CHKPT Model Confusion: In the sea of CHKPT models, users seek guidance for best use cases, pointing towards models like ponyxl, dreamshaperxl, juggernautxl, and zavychroma as part of a suggested checkpoint "starter pack" for Stable Diffusion.

Ethics and Performance in Model Development: Discussions touch on the rapid pace of AI development, ethical questions around using professional artwork for AI training, and speculated memory demands for future Stable Diffusion versions, all peppered with light-hearted community banter.


Nous Research AI Discord

DBRX Revealed: A new open-source language model titled DBRX is making waves, claiming top performance on established benchmarks. Watch the introduction of DBRX.

Whisper Models Under the Microscope: WhisperX might replace BetterTransformer given concerns over the latter's high error rates. Community mulling over Transforming the Web and Apple's latest paper on reference resolution.

Speed Meets Precision in LLM Operations: LlamaFile boasts 1.3x - 5x improved speed over llama.cpp on CPU for specific tasks, potentially altering future local operations. A configuration file for Hercules fine-tuning resulted in decreased accuracy, stirring debates over settings like lora_r and lora_alpha.

Hugging Face Misstep Halts Upload: ModelInfo loading issues caused by safetensors.sharded metadata from Hugging Face are preventing uploads to the chain, driving discussions for fixes.

Brainstorming for WorldSim: WorldSim enthusiasts propose a "LLM Coliseum" with competitive benchmarks, file uploads facilitating pre-written scripts, and speculation on future developments like competitive leaderboards and AI battles.

Traffic Signal Dataset Signals Opportunity: A traffic signal image dataset surfaced, promising to aid vision models despite Hugging Face's viewer compatibility issues.

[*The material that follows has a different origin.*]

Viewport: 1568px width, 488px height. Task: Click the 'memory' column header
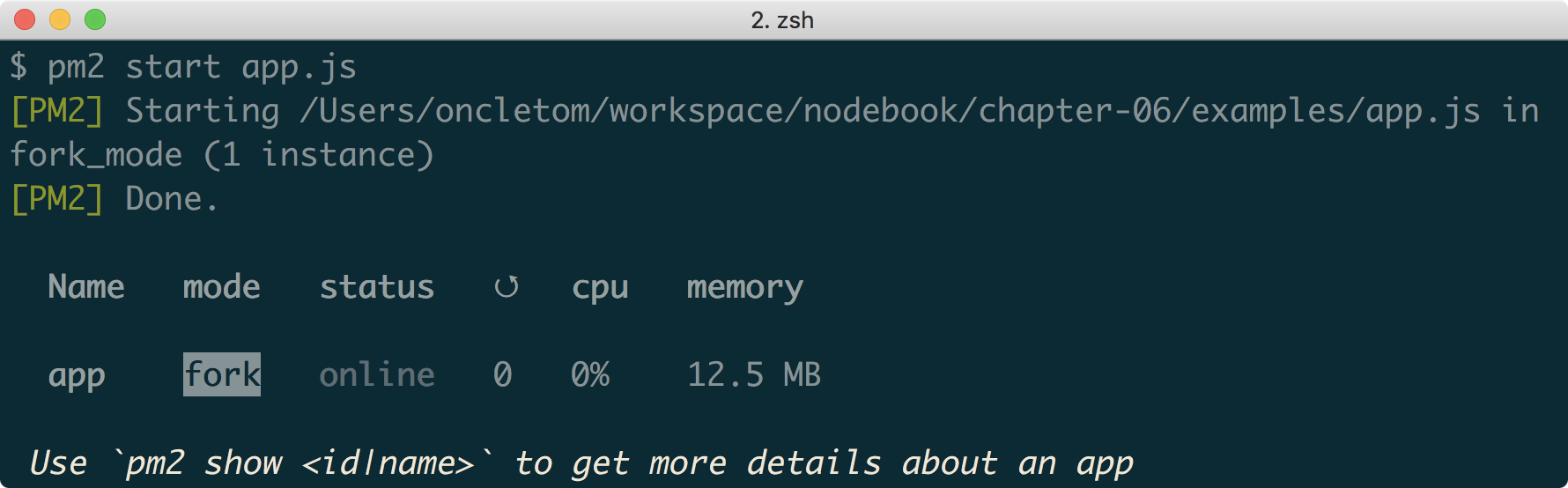(x=744, y=287)
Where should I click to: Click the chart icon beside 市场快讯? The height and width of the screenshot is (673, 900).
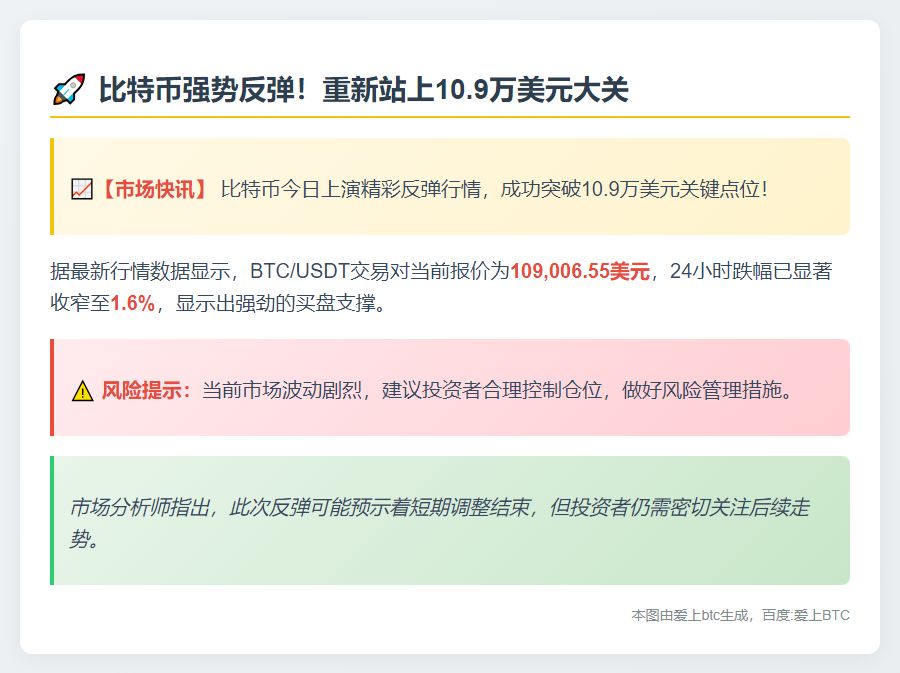82,189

tinygrad (George Hotz) Discord

Trouble in GPU Paradise: AMD GPUs are causing major headaches for tinygrad users, with system crashes and memory leak errors like "amdgpu: failed to allocate BO for amdkfd". Users share workarounds involving PCIe power cycling but remain unimpressed by AMD's perceived lack of commitment to addressing these bugs.

A Virtual Side-Eye to AMD's Program: An invitation to AMD's Vanguard program drew skepticism from George Hotz and others, sparking a debate over the effectiveness of such initiatives and the need for open-source solutions and better software practices at AMD.

Learning Curve for Linear uOps: A detailed write-up explaining linear uops was shared in the #learn-tinygrad channel, aiming to demystify the intermediate representation in tinygrad, complemented by a tutorial on the new command queue following a significant merge.

Tinygrad Pull Requests Under Scrutiny: Pull Request #4034 addressed confusion around unit test code and backend checks. A focus on maintaining proper test environments for various backends like CLANG and OpenCL is emphasized.

Jigsaw Puzzle of Jitted Functions: A knowledge gap regarding why jitted functions don't show up in command queue logs led to discussions about the execution of jitted versus scheduled operations within tinygrad’s infrastructure.


LM Studio Discord

LM Studio Tangles with Model Troubles: Engage with caution, LM Studio is throwing unknown exceptions particularly with estopian maid 13B q4 models on RTX 3060 GPUs, and users report crashes during prolonged inferencing. There's a growing need for Text-to-Speech and Speech-to-Text functionality, but currently, one must tether tools like whisper.cpp for voice capabilities.

In Quest for Localized Privacy: While the quest for privacy in local LLMs continues, one suggestion is to pair LM Studio with AnythingLLM for a confidential setup, though LM Studio itself does not have built-in document support. Meanwhile, Autogen is producing a mere 2 tokens at a time, leaving users to wonder about optimal configurations.

GPU Discussions Heat Up: SLI isn't necessary for multi-GPU setups; however, VRAM rather than combined VRAM is what's at play - an important spec for running models. A dual Tesla P40 setup is touting 3-4 tokens/sec for 70B models, while those on a budget admire P40s' VRAM, weighing it against the prowess of the 4090 GPU.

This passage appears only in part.